**TASK GOAL:**
Your answer must be the lines from the one holding "Get My Discount (82, 1325)" through the final line of the entries below, copied exactly, with no pictures.

----- GIVEN ENTRIES

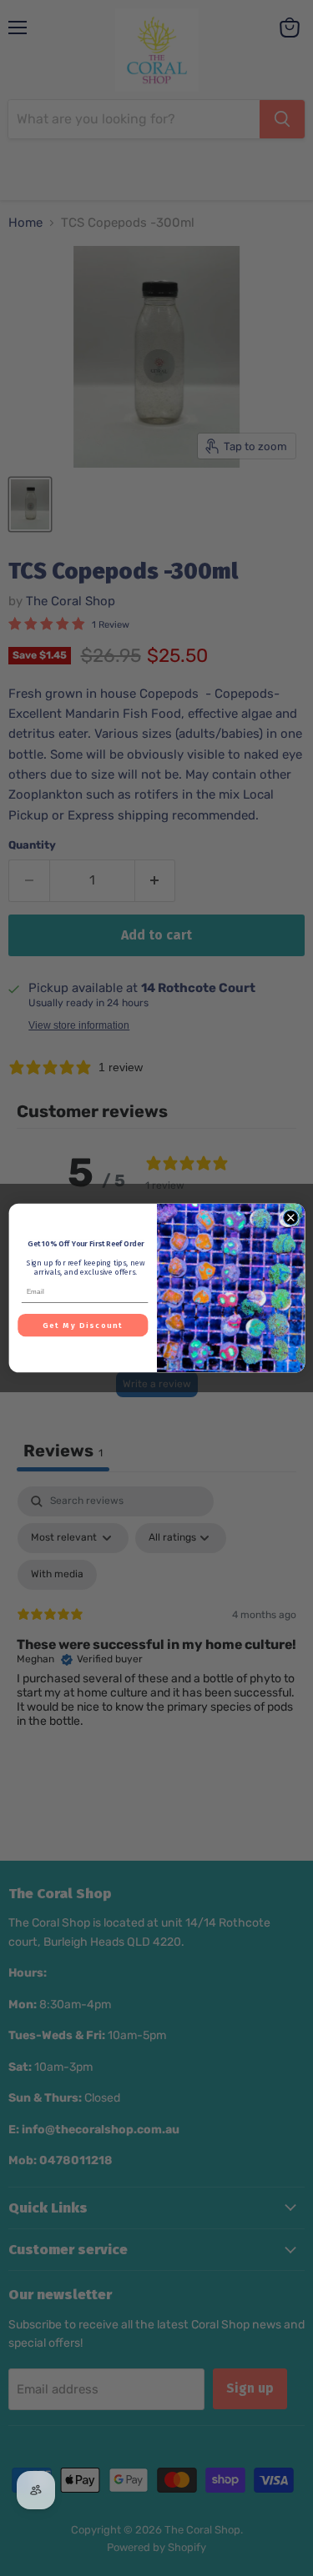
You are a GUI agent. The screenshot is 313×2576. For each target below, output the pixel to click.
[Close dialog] (290, 1217)
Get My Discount (82, 1325)
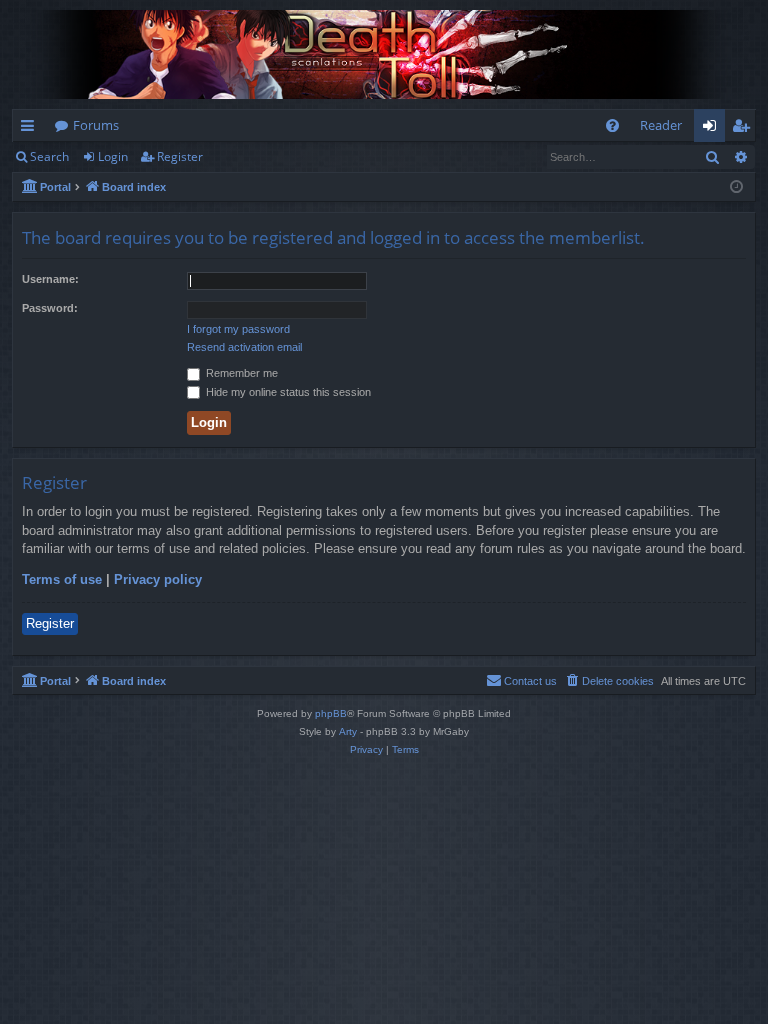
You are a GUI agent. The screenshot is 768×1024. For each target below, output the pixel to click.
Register (180, 156)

----------

**RESULT:**
Get My Discount (82, 1325)
You are a GUI agent. The screenshot is 768×1024. For each target below, output the pixel to click.
Register (180, 156)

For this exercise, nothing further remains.